Down to the last line, set down the listing below exactly, apart from its pictures.

MATERIAL TO PROCESS below:

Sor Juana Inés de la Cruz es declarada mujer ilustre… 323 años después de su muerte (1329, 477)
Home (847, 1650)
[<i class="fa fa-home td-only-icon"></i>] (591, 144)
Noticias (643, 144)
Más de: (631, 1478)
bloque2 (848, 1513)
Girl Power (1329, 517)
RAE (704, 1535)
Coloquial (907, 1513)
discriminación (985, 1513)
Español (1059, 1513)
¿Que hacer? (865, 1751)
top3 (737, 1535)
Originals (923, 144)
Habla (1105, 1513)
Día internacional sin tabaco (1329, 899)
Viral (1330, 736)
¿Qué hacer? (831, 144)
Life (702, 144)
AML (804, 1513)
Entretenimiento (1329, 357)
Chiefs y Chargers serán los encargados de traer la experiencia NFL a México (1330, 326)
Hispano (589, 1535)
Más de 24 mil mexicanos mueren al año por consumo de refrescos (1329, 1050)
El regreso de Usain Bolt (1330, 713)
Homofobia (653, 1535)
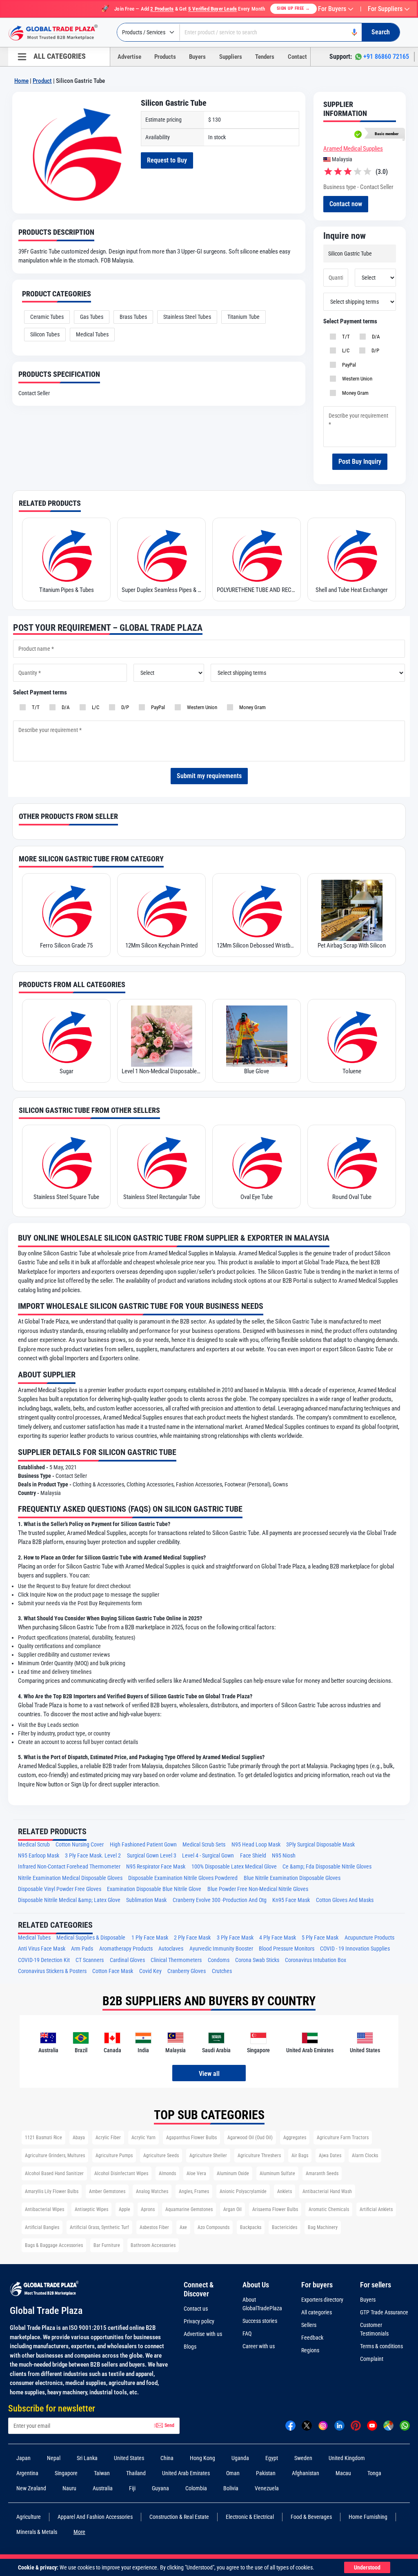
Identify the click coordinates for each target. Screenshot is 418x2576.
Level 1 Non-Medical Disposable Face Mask (66, 1071)
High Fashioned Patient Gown (143, 1844)
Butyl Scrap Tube (351, 945)
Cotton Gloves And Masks (345, 1900)
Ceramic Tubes (47, 317)
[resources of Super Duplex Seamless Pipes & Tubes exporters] (66, 554)
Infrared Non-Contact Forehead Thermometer (69, 1866)
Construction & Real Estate (179, 2517)
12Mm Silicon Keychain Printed (66, 945)
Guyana (160, 2488)
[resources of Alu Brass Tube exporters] (352, 1161)
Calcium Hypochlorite (352, 1071)
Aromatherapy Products (126, 1948)
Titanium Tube (243, 317)
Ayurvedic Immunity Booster (221, 1948)
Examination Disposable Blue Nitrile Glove (154, 1889)
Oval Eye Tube (161, 1197)
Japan (23, 2458)
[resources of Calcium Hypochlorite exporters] (352, 1036)
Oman (233, 2473)
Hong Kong (202, 2458)
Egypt (271, 2458)
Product (42, 81)
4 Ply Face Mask (277, 1937)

End of MATERIAL TO PROCESS.

- ANSWER BELOW:
Sor Juana Inés de la Cruz es declarada mujer ilustre… 323 años después de su muerte (1329, 477)
Home (847, 1650)
[<i class="fa fa-home td-only-icon"></i>] (591, 144)
Noticias (643, 144)
Más de: (631, 1478)
bloque2 (848, 1513)
Girl Power (1329, 517)
RAE (704, 1535)
Coloquial (907, 1513)
discriminación (985, 1513)
Español (1059, 1513)
¿Que hacer? (865, 1751)
top3 (737, 1535)
Originals (923, 144)
Habla (1105, 1513)
Día internacional sin tabaco (1329, 899)
Viral (1330, 736)
¿Qué hacer? (831, 144)
Life (702, 144)
AML (804, 1513)
Entretenimiento (1329, 357)
Chiefs y Chargers serán los encargados de traer la experiencia NFL a México (1330, 326)
Hispano (589, 1535)
Más de 24 mil mexicanos mueren al año por consumo de refrescos (1329, 1050)
El regreso de Usain Bolt (1330, 713)
Homofobia (653, 1535)
Identify the click coordinates for each target. Screenshot is 418x2576.
Level 1 Non-Medical Disposable Face Mask (66, 1071)
High Fashioned Patient Gown (143, 1844)
Butyl Scrap Tube (351, 945)
Cotton Gloves And Masks (345, 1900)
Ceramic Tubes (47, 317)
[resources of Super Duplex Seamless Pipes & Tubes exporters] (66, 554)
Infrared Non-Contact Forehead Thermometer (69, 1866)
Construction & Real Estate (179, 2517)
12Mm Silicon Keychain Printed (66, 945)
Guyana (160, 2488)
[resources of Alu Brass Tube exporters] (352, 1161)
Calcium Hypochlorite (352, 1071)
Aromatherapy Products (126, 1948)
Titanium Tube (243, 317)
Ayurvedic Immunity Booster (221, 1948)
Examination Disposable Blue Nitrile Glove (154, 1889)
Oval Eye Tube (161, 1197)
Japan (23, 2458)
[resources of Calcium Hypochlorite exporters] (352, 1036)
Oman (233, 2473)
Hong Kong (202, 2458)
Egypt (271, 2458)
Product (42, 81)
4 Ply Face Mask (277, 1937)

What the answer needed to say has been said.